Yeah. I guess all I really want to achieve in the coming year is a good night's sleep. Hah! Wish me luck.

Strange Dreams

The Dream:

Ms. Baby is older - maybe 1-ish - and she has hair and can crawl and sit up by herself. She can't walk yet, so I'm carrying her. We're taking a test. It's an entrance exam for pre-school or something. An odd pre-school.

Sample question posted above a bin of yellow squash and zucchini that we have to climb over if we answer the question correctly: The zucchini are £2,08 (why it's in £s, I have no idea) per pound. If the yellow squash are 1/3 that price per pound, how much is 4 pounds of yellow squash.

Ms. Baby apparently answers correctly (not that she can speak, mind you, but somehow she does), because we clamber over the crate of yellow squash and zucchini and into a dimly lit stone room. We climb over other crates of other stuff, somehow answering equally impossible-for-a-1-year-old questions.

We come to a small, square stone door on the opposite side of the room. It slides open.

Ms. Baby goes to crawl through it.

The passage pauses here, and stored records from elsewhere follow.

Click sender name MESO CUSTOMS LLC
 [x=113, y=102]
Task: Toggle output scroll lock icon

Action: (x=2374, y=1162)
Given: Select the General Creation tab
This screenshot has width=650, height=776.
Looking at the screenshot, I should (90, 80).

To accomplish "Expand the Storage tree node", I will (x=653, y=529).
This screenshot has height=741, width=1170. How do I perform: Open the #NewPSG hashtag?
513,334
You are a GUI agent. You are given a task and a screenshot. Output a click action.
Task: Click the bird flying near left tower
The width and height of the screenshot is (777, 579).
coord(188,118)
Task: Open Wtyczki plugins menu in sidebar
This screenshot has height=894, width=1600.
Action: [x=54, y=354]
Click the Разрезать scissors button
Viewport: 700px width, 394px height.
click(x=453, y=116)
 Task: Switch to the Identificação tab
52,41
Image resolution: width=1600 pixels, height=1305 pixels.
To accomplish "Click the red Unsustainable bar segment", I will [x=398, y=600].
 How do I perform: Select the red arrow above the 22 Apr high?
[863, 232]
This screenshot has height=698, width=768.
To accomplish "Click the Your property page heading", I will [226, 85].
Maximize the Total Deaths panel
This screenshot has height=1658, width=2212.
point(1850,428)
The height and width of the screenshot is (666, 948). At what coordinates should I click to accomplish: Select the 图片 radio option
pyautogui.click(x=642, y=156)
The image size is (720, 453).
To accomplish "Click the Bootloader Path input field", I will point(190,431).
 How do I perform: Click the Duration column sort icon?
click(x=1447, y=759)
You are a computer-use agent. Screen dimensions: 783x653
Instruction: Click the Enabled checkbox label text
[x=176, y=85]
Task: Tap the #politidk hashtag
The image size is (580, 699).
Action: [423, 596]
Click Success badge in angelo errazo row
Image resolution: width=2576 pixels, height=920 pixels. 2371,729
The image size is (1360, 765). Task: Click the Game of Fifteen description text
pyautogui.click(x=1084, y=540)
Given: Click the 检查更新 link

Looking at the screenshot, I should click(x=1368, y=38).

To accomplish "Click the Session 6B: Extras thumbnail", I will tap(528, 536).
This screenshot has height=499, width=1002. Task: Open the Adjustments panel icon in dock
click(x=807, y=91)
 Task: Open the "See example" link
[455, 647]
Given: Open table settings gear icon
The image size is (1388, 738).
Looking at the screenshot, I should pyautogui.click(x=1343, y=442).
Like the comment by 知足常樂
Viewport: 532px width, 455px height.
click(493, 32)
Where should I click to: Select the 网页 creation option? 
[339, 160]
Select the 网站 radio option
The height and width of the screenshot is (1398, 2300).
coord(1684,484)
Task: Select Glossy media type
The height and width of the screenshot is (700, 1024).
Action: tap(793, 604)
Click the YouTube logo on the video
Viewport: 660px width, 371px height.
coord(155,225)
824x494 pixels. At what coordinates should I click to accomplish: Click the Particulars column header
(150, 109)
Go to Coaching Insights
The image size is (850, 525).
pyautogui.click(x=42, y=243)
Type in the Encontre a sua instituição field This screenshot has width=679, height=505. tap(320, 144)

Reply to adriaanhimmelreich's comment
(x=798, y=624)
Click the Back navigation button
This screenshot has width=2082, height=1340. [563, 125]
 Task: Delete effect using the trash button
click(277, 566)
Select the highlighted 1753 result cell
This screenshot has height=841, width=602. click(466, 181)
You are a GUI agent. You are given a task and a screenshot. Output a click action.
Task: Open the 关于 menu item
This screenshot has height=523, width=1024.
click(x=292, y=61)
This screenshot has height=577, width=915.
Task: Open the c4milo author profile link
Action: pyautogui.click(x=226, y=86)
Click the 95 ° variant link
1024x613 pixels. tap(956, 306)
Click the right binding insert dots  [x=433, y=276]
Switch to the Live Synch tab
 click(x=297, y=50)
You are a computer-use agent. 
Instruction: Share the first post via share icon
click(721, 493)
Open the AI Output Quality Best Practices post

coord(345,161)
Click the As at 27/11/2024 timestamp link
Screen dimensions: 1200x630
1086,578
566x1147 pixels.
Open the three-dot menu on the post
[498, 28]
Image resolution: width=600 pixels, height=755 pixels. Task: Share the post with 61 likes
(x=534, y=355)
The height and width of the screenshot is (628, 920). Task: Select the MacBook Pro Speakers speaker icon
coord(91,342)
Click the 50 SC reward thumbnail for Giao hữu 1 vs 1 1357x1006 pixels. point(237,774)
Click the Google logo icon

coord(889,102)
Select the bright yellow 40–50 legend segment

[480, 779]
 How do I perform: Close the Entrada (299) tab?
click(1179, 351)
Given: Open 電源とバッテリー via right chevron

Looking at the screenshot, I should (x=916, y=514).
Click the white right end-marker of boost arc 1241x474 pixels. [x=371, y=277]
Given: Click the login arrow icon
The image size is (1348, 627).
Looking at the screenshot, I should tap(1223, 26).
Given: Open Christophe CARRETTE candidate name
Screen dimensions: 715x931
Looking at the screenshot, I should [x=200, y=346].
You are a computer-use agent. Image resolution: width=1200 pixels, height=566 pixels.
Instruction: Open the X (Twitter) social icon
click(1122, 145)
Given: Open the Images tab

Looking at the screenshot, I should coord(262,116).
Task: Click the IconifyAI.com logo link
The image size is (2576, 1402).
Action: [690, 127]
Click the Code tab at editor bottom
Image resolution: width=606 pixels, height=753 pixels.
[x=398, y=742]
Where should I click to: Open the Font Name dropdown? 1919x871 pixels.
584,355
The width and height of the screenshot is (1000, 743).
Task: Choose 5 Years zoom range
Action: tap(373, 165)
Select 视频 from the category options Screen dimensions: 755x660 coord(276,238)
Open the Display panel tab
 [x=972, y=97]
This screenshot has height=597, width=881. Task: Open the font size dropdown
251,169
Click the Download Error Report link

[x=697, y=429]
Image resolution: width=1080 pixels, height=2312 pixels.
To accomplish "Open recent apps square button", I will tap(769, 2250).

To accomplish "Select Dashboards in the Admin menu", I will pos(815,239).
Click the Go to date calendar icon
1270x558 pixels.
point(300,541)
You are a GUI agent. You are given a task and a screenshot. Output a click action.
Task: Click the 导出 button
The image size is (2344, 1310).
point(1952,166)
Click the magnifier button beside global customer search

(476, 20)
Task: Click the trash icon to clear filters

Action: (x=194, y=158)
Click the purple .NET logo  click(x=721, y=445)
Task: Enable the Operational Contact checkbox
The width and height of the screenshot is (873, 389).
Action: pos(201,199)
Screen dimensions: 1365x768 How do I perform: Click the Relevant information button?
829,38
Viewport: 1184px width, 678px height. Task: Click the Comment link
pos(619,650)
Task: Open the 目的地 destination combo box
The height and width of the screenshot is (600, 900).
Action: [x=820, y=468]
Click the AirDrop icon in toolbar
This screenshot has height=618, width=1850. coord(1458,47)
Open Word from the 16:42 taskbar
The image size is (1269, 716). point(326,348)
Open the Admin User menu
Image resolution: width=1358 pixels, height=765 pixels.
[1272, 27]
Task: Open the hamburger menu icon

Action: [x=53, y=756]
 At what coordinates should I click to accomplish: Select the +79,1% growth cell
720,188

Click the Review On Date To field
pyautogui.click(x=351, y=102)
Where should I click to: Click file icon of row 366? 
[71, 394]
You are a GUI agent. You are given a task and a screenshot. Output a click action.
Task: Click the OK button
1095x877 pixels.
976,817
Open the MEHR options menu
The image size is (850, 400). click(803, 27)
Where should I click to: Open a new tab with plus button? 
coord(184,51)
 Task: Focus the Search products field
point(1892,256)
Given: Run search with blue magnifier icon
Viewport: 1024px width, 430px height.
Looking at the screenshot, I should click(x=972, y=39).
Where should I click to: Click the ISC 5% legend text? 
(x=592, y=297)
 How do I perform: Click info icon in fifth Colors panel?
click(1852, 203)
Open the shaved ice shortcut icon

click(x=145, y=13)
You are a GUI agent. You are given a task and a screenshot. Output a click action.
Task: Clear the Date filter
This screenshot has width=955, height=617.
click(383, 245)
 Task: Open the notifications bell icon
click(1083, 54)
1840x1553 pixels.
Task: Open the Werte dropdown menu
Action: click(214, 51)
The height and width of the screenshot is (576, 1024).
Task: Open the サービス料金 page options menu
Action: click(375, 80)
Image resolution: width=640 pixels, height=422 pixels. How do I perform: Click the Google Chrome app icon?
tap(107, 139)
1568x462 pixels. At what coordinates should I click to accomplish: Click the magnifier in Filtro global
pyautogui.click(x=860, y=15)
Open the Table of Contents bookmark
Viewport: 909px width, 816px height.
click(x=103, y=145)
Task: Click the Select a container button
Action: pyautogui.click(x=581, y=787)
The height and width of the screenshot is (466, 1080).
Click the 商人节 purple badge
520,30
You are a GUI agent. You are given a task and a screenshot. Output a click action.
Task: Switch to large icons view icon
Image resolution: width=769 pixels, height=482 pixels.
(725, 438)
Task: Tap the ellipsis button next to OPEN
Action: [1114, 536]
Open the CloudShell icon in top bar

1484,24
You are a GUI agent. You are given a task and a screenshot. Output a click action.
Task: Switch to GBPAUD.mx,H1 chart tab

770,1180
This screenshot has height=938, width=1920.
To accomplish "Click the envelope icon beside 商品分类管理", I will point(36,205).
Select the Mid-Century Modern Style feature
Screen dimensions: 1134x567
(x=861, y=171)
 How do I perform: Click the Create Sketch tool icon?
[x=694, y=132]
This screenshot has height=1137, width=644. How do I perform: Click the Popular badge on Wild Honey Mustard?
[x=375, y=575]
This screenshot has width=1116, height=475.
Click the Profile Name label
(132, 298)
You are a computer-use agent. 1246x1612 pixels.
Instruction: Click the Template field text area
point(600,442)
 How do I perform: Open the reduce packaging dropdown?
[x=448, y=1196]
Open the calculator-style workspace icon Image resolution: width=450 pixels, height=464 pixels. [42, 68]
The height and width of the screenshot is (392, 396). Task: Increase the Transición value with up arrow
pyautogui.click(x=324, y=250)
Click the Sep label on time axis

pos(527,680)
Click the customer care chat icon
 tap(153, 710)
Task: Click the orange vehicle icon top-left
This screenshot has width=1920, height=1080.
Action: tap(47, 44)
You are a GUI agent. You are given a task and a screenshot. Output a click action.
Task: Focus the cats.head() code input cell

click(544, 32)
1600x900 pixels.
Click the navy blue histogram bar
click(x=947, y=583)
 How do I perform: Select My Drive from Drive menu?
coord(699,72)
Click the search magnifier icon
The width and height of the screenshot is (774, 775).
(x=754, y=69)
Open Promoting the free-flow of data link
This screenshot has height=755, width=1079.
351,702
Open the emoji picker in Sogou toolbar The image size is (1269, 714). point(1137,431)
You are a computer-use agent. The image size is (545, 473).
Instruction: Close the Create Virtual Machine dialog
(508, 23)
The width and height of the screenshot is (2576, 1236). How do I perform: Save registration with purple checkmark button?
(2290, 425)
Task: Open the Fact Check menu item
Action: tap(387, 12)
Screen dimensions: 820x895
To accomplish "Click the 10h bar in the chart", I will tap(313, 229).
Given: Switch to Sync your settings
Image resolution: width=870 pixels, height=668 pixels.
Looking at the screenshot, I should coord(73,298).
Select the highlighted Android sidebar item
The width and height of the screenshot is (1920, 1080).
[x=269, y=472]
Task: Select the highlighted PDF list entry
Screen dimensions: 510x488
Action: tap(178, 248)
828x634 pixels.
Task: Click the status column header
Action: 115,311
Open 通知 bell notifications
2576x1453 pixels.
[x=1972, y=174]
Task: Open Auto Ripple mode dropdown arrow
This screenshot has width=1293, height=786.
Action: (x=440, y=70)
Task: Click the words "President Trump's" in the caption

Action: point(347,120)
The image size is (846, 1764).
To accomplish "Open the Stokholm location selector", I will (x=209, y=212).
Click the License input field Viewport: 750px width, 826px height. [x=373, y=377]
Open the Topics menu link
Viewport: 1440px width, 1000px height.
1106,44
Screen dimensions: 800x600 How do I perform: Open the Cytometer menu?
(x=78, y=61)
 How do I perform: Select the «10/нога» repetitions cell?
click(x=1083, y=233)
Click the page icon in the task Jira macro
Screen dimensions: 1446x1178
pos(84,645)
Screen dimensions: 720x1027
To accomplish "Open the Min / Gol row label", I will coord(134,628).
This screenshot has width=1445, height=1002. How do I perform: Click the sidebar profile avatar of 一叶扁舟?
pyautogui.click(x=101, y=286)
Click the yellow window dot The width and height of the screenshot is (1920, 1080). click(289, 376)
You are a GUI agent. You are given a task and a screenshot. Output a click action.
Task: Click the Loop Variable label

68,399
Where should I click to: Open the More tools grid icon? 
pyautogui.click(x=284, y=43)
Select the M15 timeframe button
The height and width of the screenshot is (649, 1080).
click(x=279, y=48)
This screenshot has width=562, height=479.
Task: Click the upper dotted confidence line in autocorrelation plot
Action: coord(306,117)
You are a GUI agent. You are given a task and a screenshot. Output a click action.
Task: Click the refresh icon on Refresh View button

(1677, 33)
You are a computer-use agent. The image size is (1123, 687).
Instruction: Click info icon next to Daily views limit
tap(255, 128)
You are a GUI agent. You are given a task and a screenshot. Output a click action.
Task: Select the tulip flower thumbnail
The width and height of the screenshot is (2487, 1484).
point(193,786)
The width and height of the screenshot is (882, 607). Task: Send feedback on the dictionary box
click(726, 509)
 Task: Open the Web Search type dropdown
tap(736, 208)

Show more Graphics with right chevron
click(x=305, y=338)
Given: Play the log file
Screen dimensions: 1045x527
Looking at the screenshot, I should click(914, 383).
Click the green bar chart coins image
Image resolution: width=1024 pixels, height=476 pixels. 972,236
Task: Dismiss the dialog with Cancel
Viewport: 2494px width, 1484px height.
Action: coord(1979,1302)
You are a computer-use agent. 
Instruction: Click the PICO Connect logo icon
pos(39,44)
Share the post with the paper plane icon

I grab her and pull her back.

There's a spider the size of a bullfrog perched on a web on the other side of the door. I know it's the size of a bullfrog because there's one caught in the web, one rear leg entangled and the other three pathetically trying to hop away.

We have to go through the door.

I'm studying the door, trying to figure out how we're going to do this without being ensnared ourselves. That's when I notice the other spider. Same species, same size, but this one is on OUR side of the door.

Just as I'm about to panic and retreat, I wake up to the sounds of the real Ms. Baby requesting breakfast as politely as she knows how.


I'm not sure where all of this came from. Some of it has to do with upcoming events (Ms. Four will have to take a test to get into the local magnet school), but the spiders.... ?? Haven't seen any spiders in months, so I dunno.

The dream spiders looked like one that was in our backyard at our old house. You could hardly see them in real life.

Days later, I'm still shuddering at the size of them dream-spiders. Eep. Double eep.